This blog post is just an explanation of Hexadecimal.
Hexadecimal or hex is a common way to view digital data and is directly related to the 1's and 0's that you always hear about when people discuss computers data. Hex characters include:
0 1 2 3 4 5 6 7 8 9 A B C D E or F
Each Hex character represents four bits. A bit is the smallest form of digital data and is represented by either a 0 or 1. Think of it like a switch. It is either off (0) or on (1). You can think of a hard drive as an incredible number of microscopic switches. So when you are viewing hex each character represents four bits. Hex is any one of the 16 possible combinations that you can make from the variables of the four bits. A group of four bits is called a nibble. A group of two nibbles is called a byte. Below you can see a diagram of how the 0 and 1 combinations can make one of the 16 possible hex characters. Take some time to look this diagrams over to truly understand what is happening. It's not complicated but if you aren't mathematically oriented (which I'm not) it takes a minute to ingest this.

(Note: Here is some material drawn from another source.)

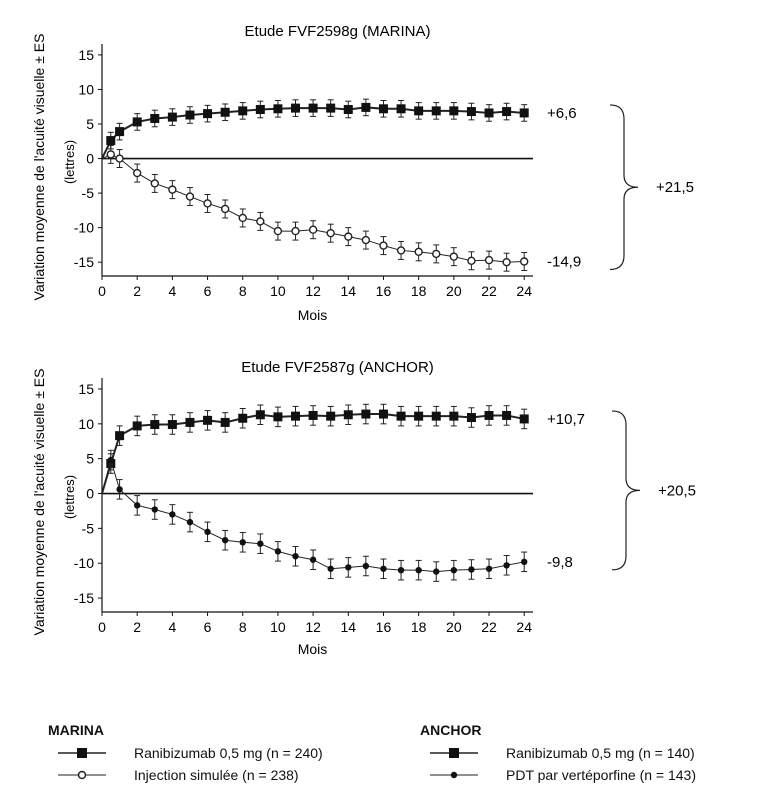 The image size is (762, 806). I want to click on legend-label: Injection simulée (n = 238), so click(216, 775).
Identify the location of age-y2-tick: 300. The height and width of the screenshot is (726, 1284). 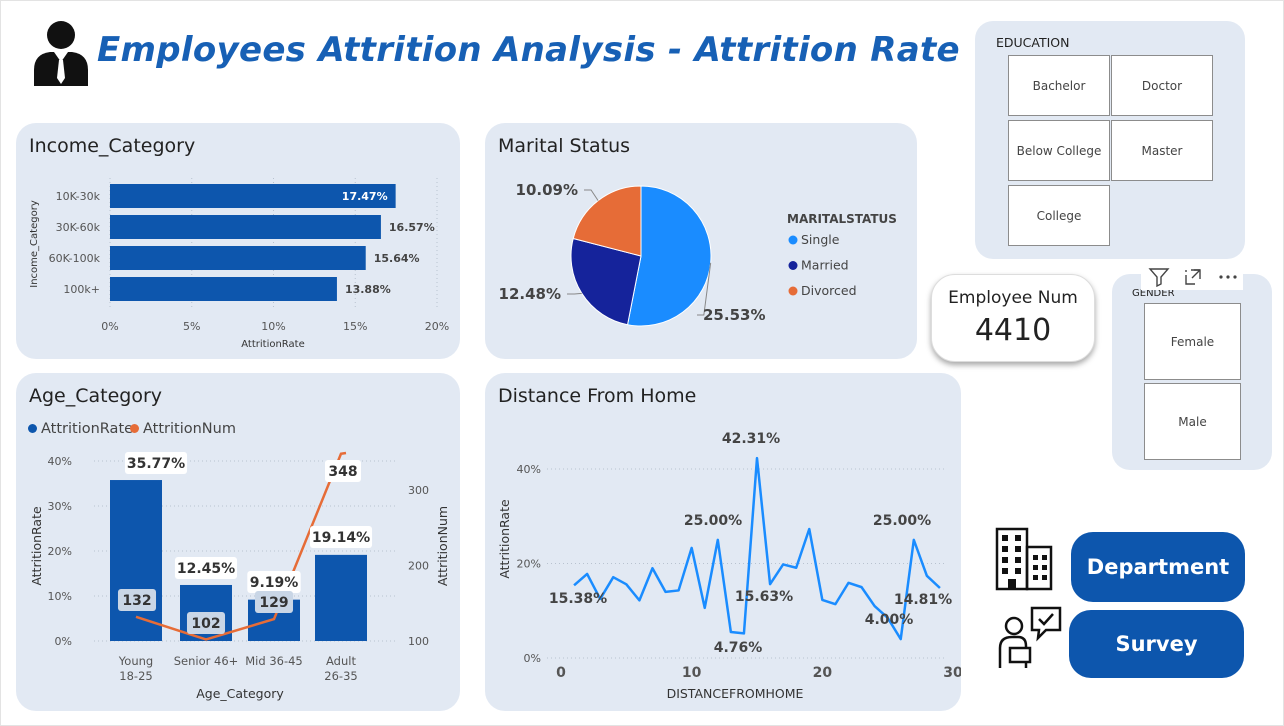
(418, 490).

So you can see that (if reading from left to right) the first bit is equivalent to an eight. The second is worth equivalent to four, the third is equivalent to two, and the fourth is equivalent to 1. The rest is basic arithmetic. Please take a quick not that his is for Intel based processors and that it is possible for this to be reversed based on the architecture of the device but the majority of what we see is interpreted in this manner.
When viewing hex you will usually see the hex displayed in bytes with two nibbles next to one another and a space between each byte (pair of nibbles), like we see in this ghex screenshot:
As the user we usually encounter data with an extra layer of conversion (unless we are viewing the data with a hex editor). Our interaction with a text file will help us understand this. Go ahead and create a text file on your desktop (with notepad or gedit or whatever text editor you prefer. Call it HEXTest.txt and type "Hello World!" in the file, then save it. Now open that file with your hex editor.
We cans see our data and to the right we can see our plain text data. So the byte 48 that is the first byte of our text file is interpreted by the text editor as the capital letter H. The extra layer of interpretation that we are seeing is called ASCII or the American Standard Code for Information Interchange. Essentially ASCII displays specific hex bytes into English characters and number. Other software may interpret the hex in a different manner. Below is a chart showing how hex characters are interpreted with ASCII.
So what happens when you add data to your text file at the hex level using your hex editor? Lets find out.
As you can see I've added a few zeros to the hex and also the word FAB. Now lets open the again with the text error.
The hex editor initially stated that the file had "unsupported" characters and then displayed the hex plainly. As you can see understanding what you are seeing in hex can greatly improve you understanding of the file.